Wednesday, November 16, 2011

Why Relational Methods?

It's been a little while since I've written anything here. While that's not unusual, it's also not ideal. I've actually been meaning to write more, not less. Attending my first "real" conference, AGI-11, has shown me that I have a public image whether I mean to or not. When I'm not writing stuff here, I'm writing stuff on AI mailing lists (or, more recently, facebook groups). People who I respect know my name.

If that's the case, I might as well manage my image... at least a little.

As such, it would be good for me to explain a bit about what I am doing and why I am doing it.

My major recurring rant has been referential completeness. The idea is that an intelligent machine should be able to represent any kind of pattern that a human can. This is motivated by the fact that it's impossible to learn a pattern that you can't represent in the first place.
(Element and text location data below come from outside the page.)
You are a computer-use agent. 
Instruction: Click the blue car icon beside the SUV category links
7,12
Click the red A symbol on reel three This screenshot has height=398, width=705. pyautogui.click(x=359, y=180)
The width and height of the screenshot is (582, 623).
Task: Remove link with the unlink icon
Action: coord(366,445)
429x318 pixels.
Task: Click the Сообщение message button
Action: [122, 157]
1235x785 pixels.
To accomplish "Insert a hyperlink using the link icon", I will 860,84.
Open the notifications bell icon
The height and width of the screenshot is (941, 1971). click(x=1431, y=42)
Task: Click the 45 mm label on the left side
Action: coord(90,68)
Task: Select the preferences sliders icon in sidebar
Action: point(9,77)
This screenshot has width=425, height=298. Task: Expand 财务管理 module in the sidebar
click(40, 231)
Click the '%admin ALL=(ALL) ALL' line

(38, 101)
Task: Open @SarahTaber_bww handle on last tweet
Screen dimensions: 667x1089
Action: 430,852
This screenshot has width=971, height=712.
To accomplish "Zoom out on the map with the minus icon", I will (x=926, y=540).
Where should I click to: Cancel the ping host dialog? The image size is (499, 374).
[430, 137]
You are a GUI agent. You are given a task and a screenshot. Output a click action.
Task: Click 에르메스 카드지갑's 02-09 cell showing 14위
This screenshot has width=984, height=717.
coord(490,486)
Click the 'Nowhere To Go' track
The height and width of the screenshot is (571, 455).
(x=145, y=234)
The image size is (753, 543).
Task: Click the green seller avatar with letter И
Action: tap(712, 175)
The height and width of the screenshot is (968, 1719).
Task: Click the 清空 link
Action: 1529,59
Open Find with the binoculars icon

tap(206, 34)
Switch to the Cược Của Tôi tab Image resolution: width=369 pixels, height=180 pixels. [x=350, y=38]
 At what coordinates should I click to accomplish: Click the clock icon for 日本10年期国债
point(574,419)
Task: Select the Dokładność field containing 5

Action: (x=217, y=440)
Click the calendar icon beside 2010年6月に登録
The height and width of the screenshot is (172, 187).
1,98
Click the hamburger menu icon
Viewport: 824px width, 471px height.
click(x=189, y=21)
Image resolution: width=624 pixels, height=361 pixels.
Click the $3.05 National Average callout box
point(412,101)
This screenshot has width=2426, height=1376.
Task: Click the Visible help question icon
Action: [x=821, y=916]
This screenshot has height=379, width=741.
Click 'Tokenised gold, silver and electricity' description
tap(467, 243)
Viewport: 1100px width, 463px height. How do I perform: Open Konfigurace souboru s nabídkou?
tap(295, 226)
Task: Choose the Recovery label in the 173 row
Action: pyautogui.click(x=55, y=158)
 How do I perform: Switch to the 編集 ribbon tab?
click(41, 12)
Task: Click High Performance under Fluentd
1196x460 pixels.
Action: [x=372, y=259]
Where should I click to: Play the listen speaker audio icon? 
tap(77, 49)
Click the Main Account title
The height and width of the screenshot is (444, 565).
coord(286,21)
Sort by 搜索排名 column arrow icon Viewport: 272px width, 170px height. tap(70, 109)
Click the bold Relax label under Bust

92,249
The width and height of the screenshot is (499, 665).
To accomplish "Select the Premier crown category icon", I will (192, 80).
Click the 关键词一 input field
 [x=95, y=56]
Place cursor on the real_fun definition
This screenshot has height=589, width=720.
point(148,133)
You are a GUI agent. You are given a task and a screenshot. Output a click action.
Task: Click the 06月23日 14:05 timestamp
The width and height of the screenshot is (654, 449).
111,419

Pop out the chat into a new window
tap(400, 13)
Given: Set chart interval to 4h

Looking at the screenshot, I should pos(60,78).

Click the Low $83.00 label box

This has led me to grapple with some difficult issues in logic and the foundations of mathematics, since the undefinability theorem proves that there is no referentially complete system (in a specific sense). Unsurprisingly, I have not come up with a general response to this problem (though I think Hartry Field has some interesting ideas). However, I do have one message which I'd like to get across to as many practitioners as possible:

Relational methods are needed for general intelligence.

(I'm sure I've written about this before, but I will aim to give a decent unified post on the subject here.)

Now, I'm specifically talking about probabilistic relational methods. I will not, however, be giving an argument for probability theory. (Perhaps I'll discuss that in another post.) Rather, I'll be concentrating on the question of whether relational methods are needed.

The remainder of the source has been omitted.